# Supplied data:
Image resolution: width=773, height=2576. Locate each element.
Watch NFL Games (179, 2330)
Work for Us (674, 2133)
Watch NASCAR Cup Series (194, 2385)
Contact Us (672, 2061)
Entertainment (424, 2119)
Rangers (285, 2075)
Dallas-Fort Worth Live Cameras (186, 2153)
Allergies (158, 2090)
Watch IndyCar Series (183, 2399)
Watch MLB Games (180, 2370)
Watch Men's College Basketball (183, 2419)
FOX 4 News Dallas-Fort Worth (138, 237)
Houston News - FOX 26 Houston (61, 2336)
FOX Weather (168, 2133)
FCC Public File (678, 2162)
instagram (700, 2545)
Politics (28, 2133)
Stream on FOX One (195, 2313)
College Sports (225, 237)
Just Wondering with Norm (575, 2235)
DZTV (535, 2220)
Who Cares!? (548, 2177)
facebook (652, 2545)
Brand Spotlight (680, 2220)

# Work to complete:
Starting at the line that contains "Houston News - FOX 26 Houston (61, 2336)", retype each remaining line of the records exactly; that line and the last line are both included.

# Answer area:
Houston News - FOX 26 Houston (61, 2336)
FOX Weather (168, 2133)
FCC Public File (678, 2162)
instagram (700, 2545)
Politics (28, 2133)
Stream on FOX One (195, 2313)
College Sports (225, 237)
Just Wondering with Norm (575, 2235)
DZTV (535, 2220)
Who Cares!? (548, 2177)
facebook (652, 2545)
Brand Spotlight (680, 2220)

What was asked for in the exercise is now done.